O elefante-marinho Leôncio, que há 20 dias encantava moradores e turistas no litoral alagoano, foi encontrado morto nesta terça-feira (31). O animal, que estava desaparecido desde o dia 27, teve seu corpo localizado no final da tarde no povoado de Lagoa Azeda, em Jequiá da Praia. A confirmação foi feita pelo Instituto Biota de Conservação, que monitorava o mamífero marinho desde sua chegada à costa.
O Instituto Biota de Conservação emitiu uma nota informando que sua equipe estava se deslocando para recuperar o corpo e investigar as circunstâncias do óbito. "Nesse momento a nossa equipe está em deslocamento para recuperar o corpo e descobrir se é o mesmo animal e o que causou o óbito", disse a instituição. A expectativa é que os especialistas realizem exames para determinar se a morte foi natural ou se houve interferência humana.

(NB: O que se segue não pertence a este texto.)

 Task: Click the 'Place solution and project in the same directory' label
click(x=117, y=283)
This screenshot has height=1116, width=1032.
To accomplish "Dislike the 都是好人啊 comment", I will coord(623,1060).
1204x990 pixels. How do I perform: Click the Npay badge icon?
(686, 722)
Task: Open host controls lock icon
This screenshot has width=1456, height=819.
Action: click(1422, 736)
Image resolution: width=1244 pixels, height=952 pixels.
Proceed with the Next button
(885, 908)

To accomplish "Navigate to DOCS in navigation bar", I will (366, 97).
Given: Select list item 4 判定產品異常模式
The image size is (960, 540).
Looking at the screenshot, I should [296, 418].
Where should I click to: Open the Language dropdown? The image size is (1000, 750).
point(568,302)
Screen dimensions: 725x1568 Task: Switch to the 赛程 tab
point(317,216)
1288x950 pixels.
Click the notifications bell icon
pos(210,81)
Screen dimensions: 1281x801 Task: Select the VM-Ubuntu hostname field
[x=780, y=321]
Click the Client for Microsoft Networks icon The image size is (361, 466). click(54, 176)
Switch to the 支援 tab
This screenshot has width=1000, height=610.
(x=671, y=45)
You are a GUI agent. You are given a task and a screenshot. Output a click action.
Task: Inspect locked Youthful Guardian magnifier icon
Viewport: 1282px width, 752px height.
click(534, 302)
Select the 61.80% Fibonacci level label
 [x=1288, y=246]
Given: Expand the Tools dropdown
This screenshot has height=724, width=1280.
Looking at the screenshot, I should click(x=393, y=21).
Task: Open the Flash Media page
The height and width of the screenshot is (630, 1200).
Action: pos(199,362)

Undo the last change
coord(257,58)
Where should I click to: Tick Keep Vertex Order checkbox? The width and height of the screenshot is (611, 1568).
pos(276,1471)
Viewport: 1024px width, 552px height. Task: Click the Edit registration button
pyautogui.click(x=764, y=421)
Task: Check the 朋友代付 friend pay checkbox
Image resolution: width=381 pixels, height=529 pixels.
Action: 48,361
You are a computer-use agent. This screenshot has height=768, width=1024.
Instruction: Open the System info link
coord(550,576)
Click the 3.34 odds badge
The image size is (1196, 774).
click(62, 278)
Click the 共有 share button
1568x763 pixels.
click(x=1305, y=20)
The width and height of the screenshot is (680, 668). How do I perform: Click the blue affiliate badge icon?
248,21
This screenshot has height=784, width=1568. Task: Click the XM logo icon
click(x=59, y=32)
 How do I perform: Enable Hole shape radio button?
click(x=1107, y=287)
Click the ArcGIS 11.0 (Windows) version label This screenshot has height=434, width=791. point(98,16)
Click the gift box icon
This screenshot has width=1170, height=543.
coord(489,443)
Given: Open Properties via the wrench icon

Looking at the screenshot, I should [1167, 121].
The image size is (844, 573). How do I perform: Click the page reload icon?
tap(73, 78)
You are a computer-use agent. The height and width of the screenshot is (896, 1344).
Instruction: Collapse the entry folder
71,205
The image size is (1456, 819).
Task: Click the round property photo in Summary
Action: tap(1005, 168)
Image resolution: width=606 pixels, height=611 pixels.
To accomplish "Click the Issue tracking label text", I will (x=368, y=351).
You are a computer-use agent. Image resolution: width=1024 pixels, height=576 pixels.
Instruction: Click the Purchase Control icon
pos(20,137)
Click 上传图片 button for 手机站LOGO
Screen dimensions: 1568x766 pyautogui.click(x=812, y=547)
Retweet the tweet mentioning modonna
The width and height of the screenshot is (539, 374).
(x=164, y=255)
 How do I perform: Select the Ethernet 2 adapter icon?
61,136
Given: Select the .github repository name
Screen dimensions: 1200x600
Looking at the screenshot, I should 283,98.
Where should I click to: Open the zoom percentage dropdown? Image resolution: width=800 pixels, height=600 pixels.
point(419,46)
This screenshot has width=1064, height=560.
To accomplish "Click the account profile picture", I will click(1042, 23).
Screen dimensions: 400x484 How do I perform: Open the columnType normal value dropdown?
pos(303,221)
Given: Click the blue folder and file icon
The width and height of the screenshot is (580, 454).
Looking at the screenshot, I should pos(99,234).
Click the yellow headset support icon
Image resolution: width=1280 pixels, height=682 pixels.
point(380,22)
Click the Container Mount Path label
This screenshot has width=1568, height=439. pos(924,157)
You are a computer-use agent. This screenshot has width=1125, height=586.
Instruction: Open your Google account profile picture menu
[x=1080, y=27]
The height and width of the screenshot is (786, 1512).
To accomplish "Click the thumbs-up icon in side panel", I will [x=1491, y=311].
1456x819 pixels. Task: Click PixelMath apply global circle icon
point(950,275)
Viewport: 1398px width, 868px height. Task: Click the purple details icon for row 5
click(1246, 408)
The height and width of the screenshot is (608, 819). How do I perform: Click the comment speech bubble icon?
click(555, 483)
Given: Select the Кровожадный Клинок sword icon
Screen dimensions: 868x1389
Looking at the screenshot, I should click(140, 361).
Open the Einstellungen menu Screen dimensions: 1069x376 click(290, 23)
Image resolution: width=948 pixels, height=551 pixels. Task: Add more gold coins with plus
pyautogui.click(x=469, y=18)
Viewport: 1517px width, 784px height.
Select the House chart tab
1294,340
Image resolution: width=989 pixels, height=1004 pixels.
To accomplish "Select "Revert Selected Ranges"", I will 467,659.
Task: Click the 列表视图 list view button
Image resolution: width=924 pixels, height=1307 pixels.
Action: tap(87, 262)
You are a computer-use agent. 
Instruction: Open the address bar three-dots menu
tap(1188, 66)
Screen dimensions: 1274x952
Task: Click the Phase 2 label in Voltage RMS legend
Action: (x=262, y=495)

Leôncio havia chegado ao litoral de Alagoas no dia 11 de março, escolhendo as areias das praias de Ipioca e Garça, em Maceió, e também Barra de Santo Antônio, em Paripueira, para descansar. O nome foi dado após uma campanha nas redes sociais que mobilizou a comunidade local, que acompanhava com curiosidade e afeto a presença do visitante inusitado.
Desde seu desaparecimento, no dia 27, uma equipe do Instituto Biota vinha realizando buscas intensivas pelo animal. Os pontos de monitoramento incluíam a praia do Gunga, no município de Roteiro, e o Pontal do Peba, em Piaçabuçu, no litoral sul do estado. A preocupação era ainda maior porque Leôncio estava em um processo natural de muda de pelagem, comum para a espécie, que pode levar de uma a quatro semanas.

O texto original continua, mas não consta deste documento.